ASSIGNMENT: Repeat the records below exactly as they appear.

Stored data
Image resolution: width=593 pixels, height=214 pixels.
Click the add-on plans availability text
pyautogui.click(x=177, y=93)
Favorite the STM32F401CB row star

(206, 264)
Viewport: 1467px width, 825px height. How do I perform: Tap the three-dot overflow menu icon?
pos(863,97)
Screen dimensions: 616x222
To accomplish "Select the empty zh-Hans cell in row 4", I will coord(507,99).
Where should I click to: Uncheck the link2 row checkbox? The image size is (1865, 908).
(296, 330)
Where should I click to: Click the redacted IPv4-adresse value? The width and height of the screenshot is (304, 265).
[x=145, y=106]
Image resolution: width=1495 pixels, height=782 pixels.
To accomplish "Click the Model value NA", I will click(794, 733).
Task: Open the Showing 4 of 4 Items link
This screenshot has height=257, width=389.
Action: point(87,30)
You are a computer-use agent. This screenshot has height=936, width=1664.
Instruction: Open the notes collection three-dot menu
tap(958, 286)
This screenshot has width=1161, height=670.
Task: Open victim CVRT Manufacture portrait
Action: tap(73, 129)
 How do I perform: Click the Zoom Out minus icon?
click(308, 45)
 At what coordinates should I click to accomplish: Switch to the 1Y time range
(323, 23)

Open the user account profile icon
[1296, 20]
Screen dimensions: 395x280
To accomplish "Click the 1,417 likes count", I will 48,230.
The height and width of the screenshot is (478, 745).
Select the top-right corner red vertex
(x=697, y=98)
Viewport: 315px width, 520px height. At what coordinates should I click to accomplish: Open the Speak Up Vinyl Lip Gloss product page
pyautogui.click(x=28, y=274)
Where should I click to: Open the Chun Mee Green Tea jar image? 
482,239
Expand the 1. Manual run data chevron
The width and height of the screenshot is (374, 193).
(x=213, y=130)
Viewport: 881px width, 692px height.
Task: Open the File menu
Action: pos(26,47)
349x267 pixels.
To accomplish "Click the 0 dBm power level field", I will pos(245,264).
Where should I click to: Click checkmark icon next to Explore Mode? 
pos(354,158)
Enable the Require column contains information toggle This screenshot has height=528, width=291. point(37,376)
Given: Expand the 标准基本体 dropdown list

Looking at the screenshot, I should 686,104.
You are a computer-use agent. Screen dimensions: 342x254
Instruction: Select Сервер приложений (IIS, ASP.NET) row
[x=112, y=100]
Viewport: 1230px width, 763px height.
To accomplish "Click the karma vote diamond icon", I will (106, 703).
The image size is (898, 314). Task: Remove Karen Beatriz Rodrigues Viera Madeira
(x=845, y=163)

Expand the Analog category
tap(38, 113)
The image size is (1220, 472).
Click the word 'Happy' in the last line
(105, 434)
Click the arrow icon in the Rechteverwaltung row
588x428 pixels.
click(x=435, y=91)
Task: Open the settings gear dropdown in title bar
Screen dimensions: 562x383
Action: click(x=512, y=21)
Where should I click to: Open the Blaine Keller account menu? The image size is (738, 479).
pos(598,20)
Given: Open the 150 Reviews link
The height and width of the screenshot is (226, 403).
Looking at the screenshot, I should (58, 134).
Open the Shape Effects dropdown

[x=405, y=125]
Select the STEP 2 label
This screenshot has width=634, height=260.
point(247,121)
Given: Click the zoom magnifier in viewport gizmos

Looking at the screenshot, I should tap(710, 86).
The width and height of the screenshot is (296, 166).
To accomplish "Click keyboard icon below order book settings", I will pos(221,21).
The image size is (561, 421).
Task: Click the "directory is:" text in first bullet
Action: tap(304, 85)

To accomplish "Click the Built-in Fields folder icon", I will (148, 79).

RESPONSE:
Image resolution: width=593 pixels, height=214 pixels.
Click the add-on plans availability text
pyautogui.click(x=177, y=93)
Favorite the STM32F401CB row star

(206, 264)
Viewport: 1467px width, 825px height. How do I perform: Tap the three-dot overflow menu icon?
pos(863,97)
Screen dimensions: 616x222
To accomplish "Select the empty zh-Hans cell in row 4", I will coord(507,99).
Where should I click to: Uncheck the link2 row checkbox? The image size is (1865, 908).
(296, 330)
Where should I click to: Click the redacted IPv4-adresse value? The width and height of the screenshot is (304, 265).
[x=145, y=106]
Image resolution: width=1495 pixels, height=782 pixels.
To accomplish "Click the Model value NA", I will click(794, 733).
Task: Open the Showing 4 of 4 Items link
This screenshot has height=257, width=389.
Action: point(87,30)
You are a computer-use agent. This screenshot has height=936, width=1664.
Instruction: Open the notes collection three-dot menu
tap(958, 286)
This screenshot has width=1161, height=670.
Task: Open victim CVRT Manufacture portrait
Action: tap(73, 129)
 How do I perform: Click the Zoom Out minus icon?
click(308, 45)
 At what coordinates should I click to accomplish: Switch to the 1Y time range
(323, 23)

Open the user account profile icon
[1296, 20]
Screen dimensions: 395x280
To accomplish "Click the 1,417 likes count", I will 48,230.
The height and width of the screenshot is (478, 745).
Select the top-right corner red vertex
(x=697, y=98)
Viewport: 315px width, 520px height. At what coordinates should I click to accomplish: Open the Speak Up Vinyl Lip Gloss product page
pyautogui.click(x=28, y=274)
Where should I click to: Open the Chun Mee Green Tea jar image? 
482,239
Expand the 1. Manual run data chevron
The width and height of the screenshot is (374, 193).
(x=213, y=130)
Viewport: 881px width, 692px height.
Task: Open the File menu
Action: pos(26,47)
349x267 pixels.
To accomplish "Click the 0 dBm power level field", I will pos(245,264).
Where should I click to: Click checkmark icon next to Explore Mode? 
pos(354,158)
Enable the Require column contains information toggle This screenshot has height=528, width=291. point(37,376)
Given: Expand the 标准基本体 dropdown list

Looking at the screenshot, I should 686,104.
You are a computer-use agent. Screen dimensions: 342x254
Instruction: Select Сервер приложений (IIS, ASP.NET) row
[x=112, y=100]
Viewport: 1230px width, 763px height.
To accomplish "Click the karma vote diamond icon", I will (106, 703).
The image size is (898, 314). Task: Remove Karen Beatriz Rodrigues Viera Madeira
(x=845, y=163)

Expand the Analog category
tap(38, 113)
The image size is (1220, 472).
Click the word 'Happy' in the last line
(105, 434)
Click the arrow icon in the Rechteverwaltung row
588x428 pixels.
click(x=435, y=91)
Task: Open the settings gear dropdown in title bar
Screen dimensions: 562x383
Action: click(x=512, y=21)
Where should I click to: Open the Blaine Keller account menu? The image size is (738, 479).
pos(598,20)
Given: Open the 150 Reviews link
The height and width of the screenshot is (226, 403).
Looking at the screenshot, I should (58, 134).
Open the Shape Effects dropdown

[x=405, y=125]
Select the STEP 2 label
This screenshot has width=634, height=260.
point(247,121)
Given: Click the zoom magnifier in viewport gizmos

Looking at the screenshot, I should tap(710, 86).
The width and height of the screenshot is (296, 166).
To accomplish "Click keyboard icon below order book settings", I will pos(221,21).
The image size is (561, 421).
Task: Click the "directory is:" text in first bullet
Action: tap(304, 85)

To accomplish "Click the Built-in Fields folder icon", I will (148, 79).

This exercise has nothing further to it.